> _WORK INSTRUCTIONS_
Repeat exactly the lines that run from the start of the records below to the line with "The image size is (468, 432).", including both of those lines but not the pictures.

> _THE INPUT_
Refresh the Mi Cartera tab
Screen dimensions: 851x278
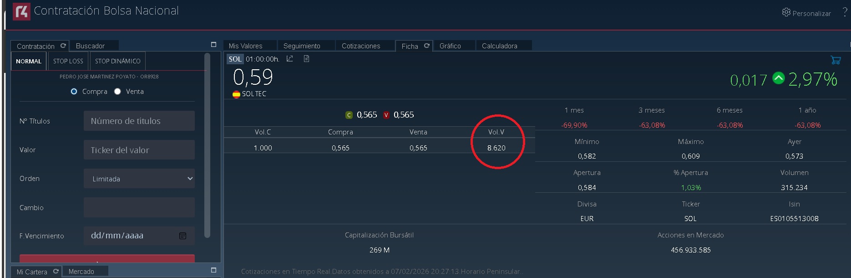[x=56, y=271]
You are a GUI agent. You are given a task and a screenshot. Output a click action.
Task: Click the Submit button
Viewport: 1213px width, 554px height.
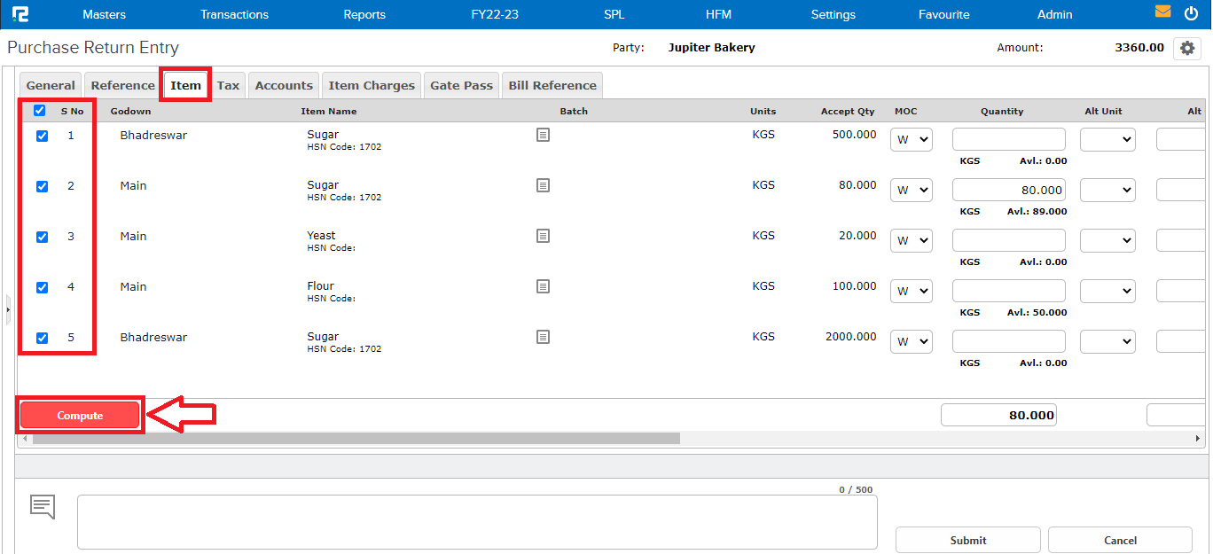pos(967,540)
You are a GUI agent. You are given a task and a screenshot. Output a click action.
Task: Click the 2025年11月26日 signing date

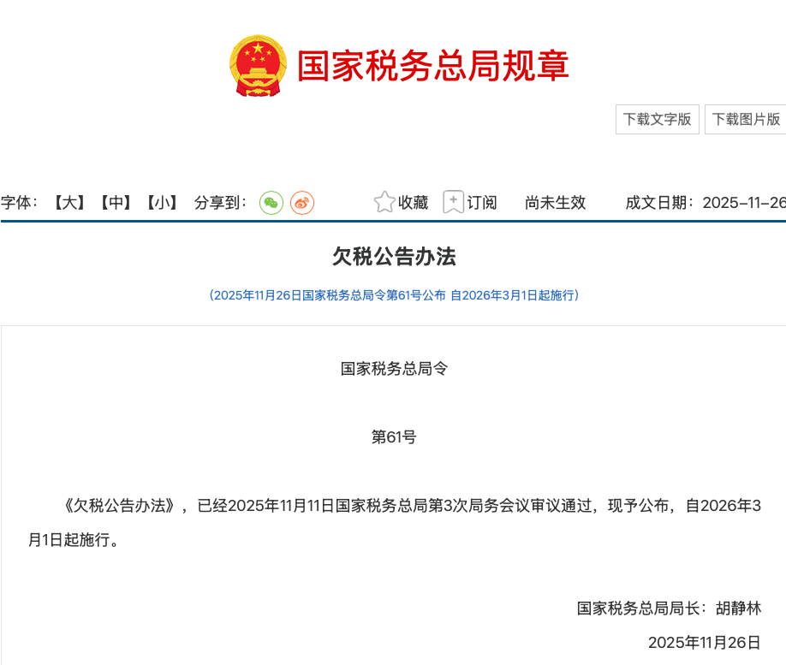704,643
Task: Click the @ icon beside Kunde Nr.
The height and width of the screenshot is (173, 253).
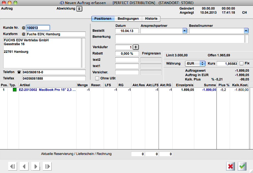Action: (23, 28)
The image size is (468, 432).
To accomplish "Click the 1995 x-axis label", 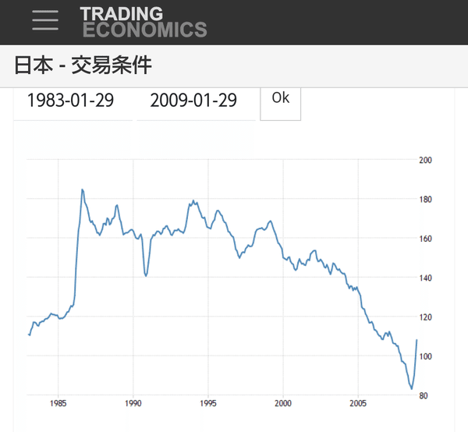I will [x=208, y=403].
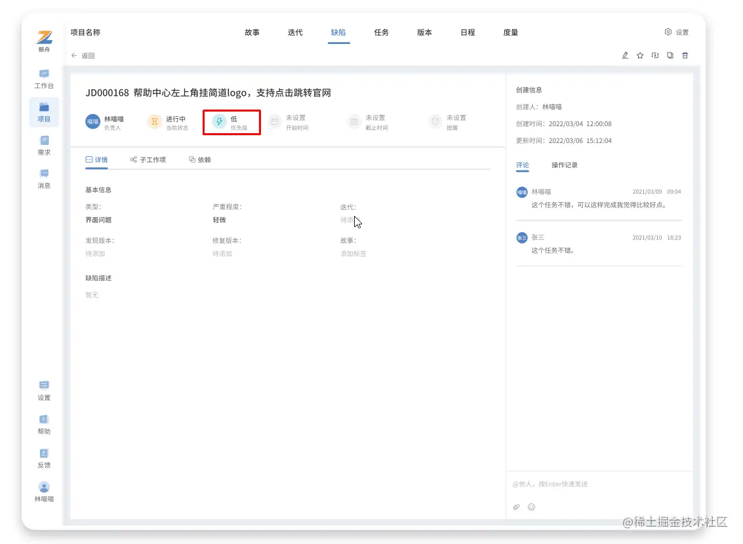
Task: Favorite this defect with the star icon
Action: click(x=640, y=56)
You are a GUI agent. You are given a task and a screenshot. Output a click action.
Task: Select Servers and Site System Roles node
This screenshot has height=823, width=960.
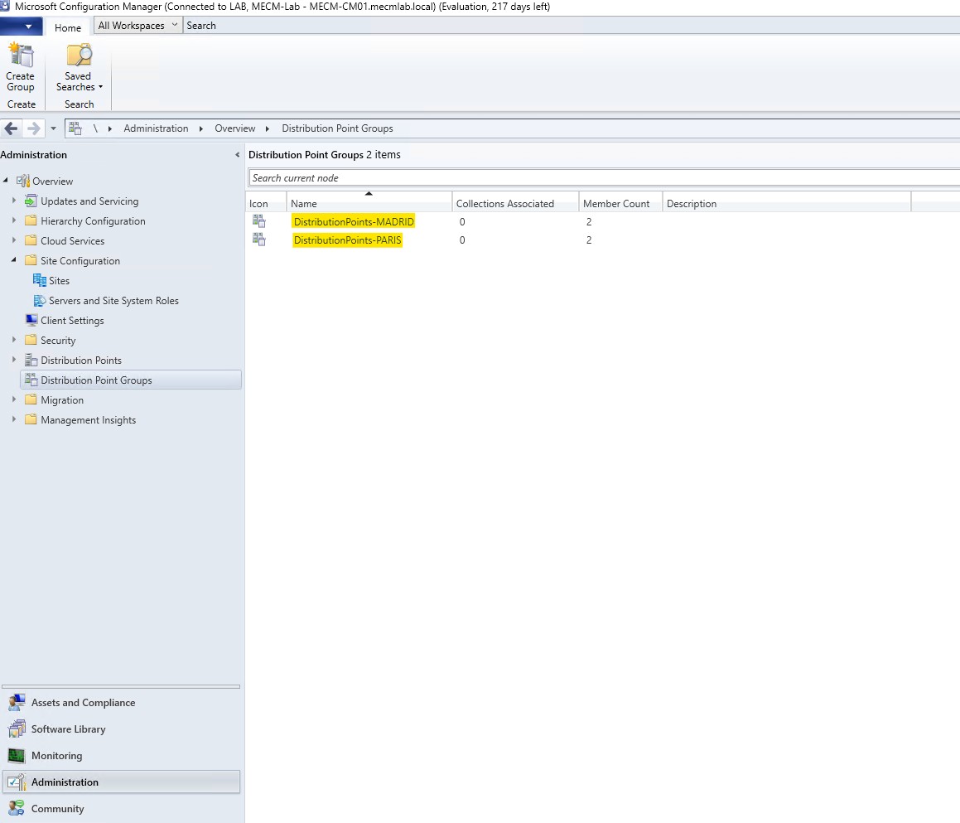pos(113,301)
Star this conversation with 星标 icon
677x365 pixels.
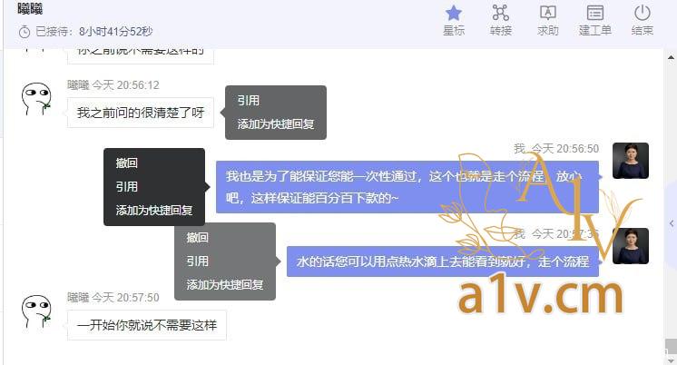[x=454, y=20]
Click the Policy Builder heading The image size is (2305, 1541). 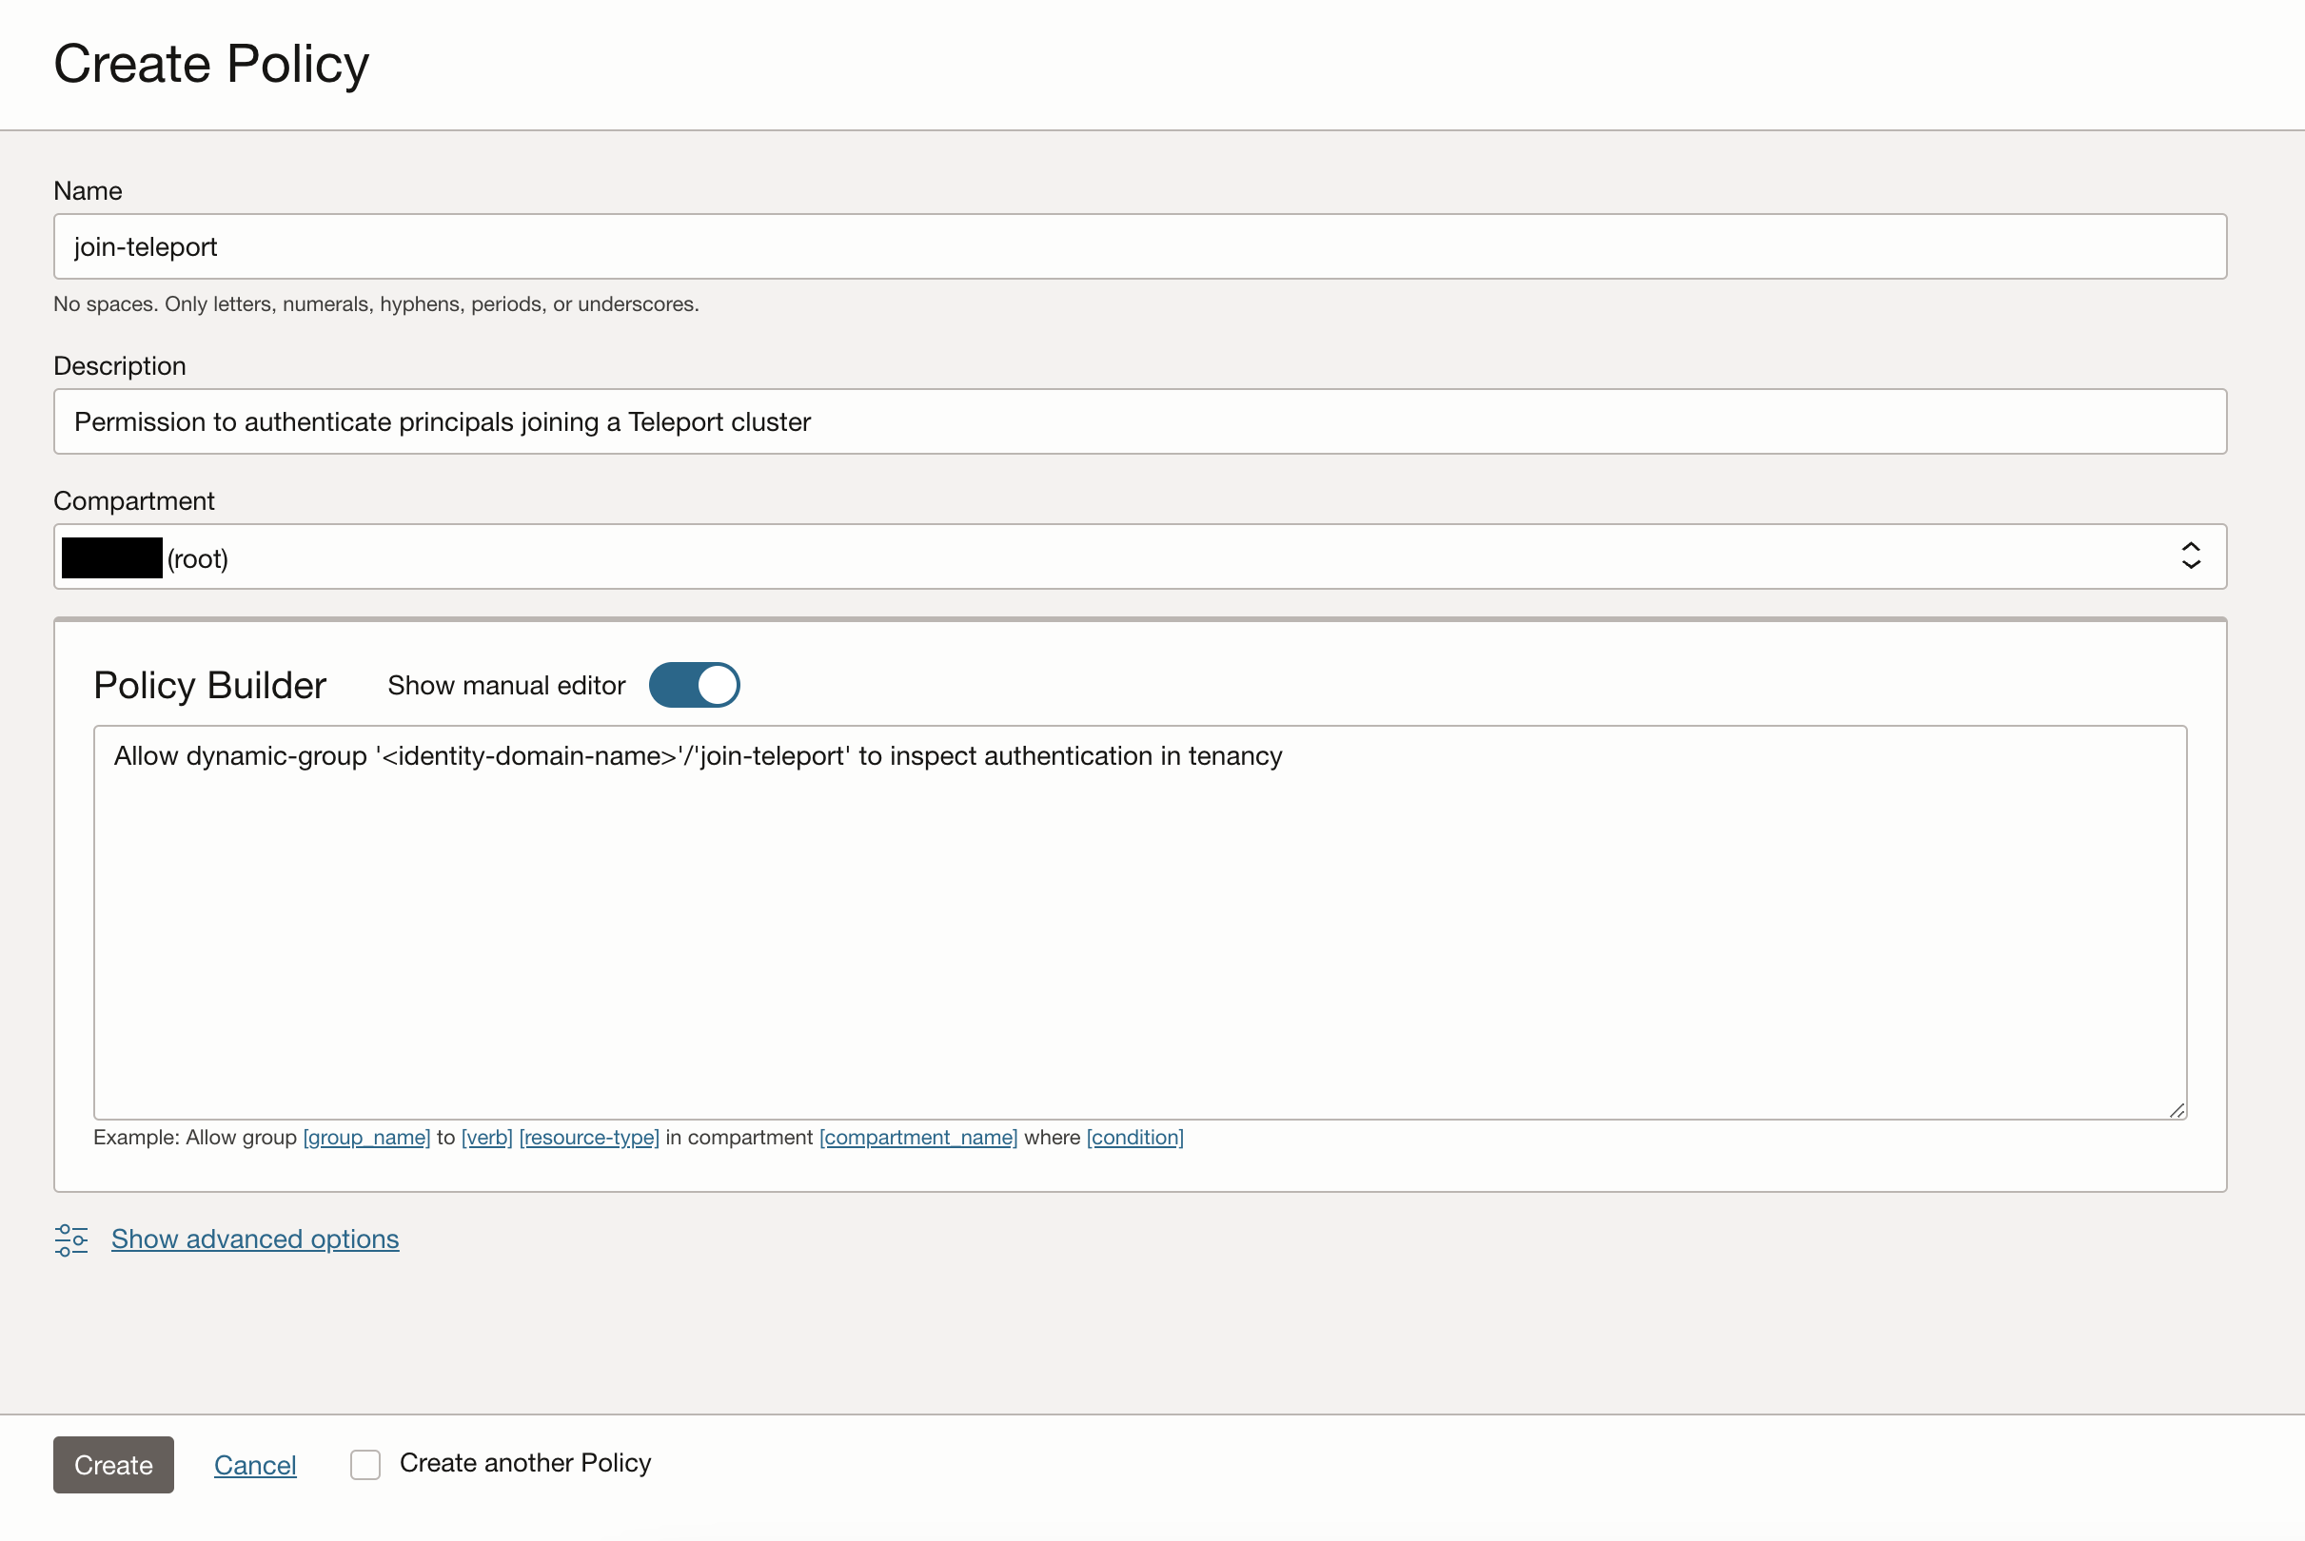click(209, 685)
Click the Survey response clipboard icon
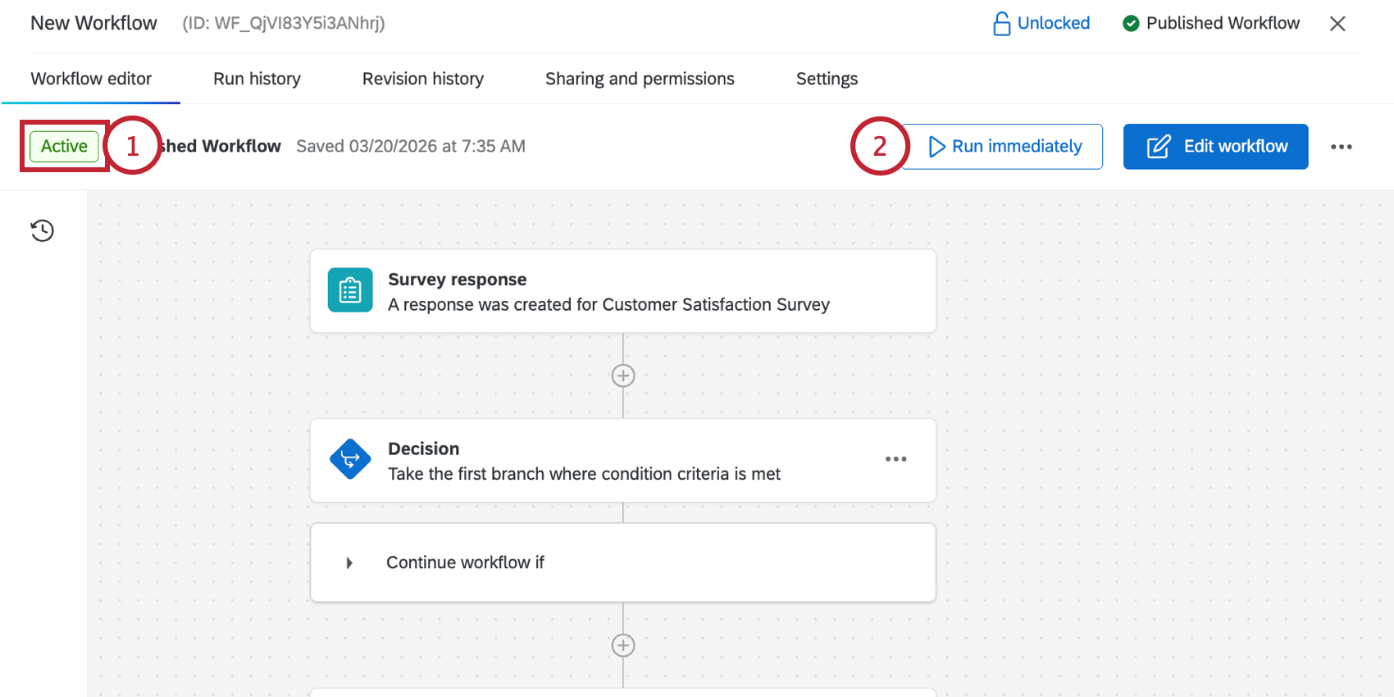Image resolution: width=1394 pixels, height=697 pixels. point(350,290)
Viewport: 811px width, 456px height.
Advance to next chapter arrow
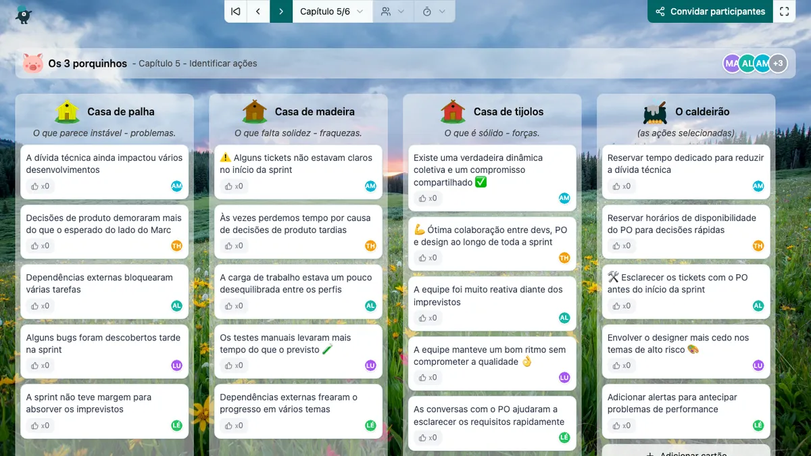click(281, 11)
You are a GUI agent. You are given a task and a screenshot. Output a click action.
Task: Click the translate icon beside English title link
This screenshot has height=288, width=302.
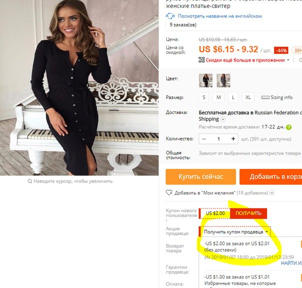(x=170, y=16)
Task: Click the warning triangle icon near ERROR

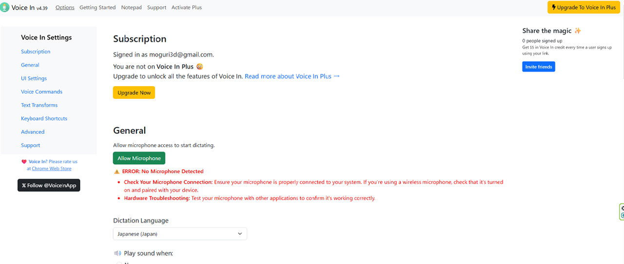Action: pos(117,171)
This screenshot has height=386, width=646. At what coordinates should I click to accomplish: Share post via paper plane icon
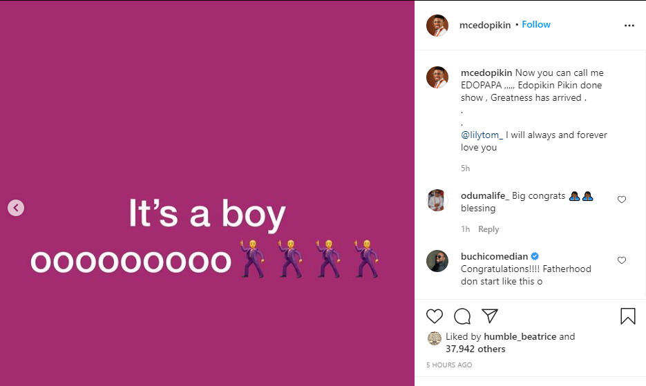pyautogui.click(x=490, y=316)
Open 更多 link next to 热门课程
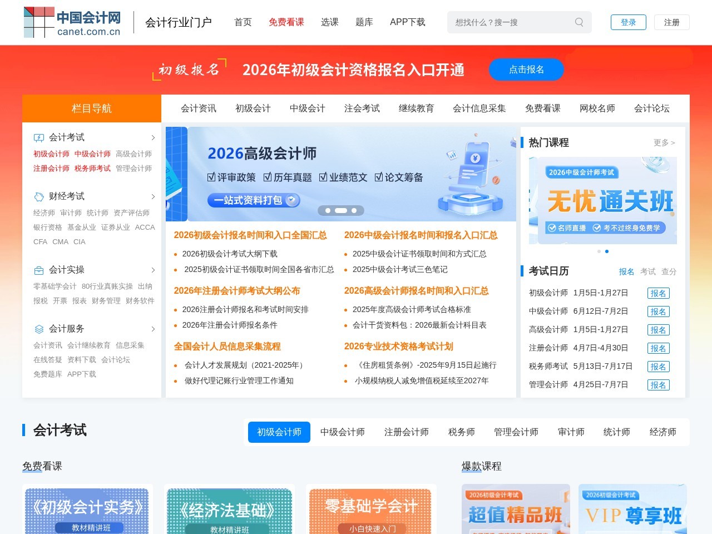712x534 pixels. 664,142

> _RESULT OF THIS TASK_
Refresh the Mi Cartera tab
Screen dimensions: 851x278
[x=56, y=271]
You are a GUI agent. You are given a task and a screenshot. Output a click action.
Task: Click the Submit button
Viewport: 1213px width, 554px height.
pos(967,540)
You are a GUI agent. You are given a task and a screenshot. Output a click action.
Task: Click the 2025年11月26日 signing date

704,643
Task: Click the @ icon beside Kunde Nr.
The height and width of the screenshot is (173, 253).
Action: (23, 28)
The image size is (468, 432).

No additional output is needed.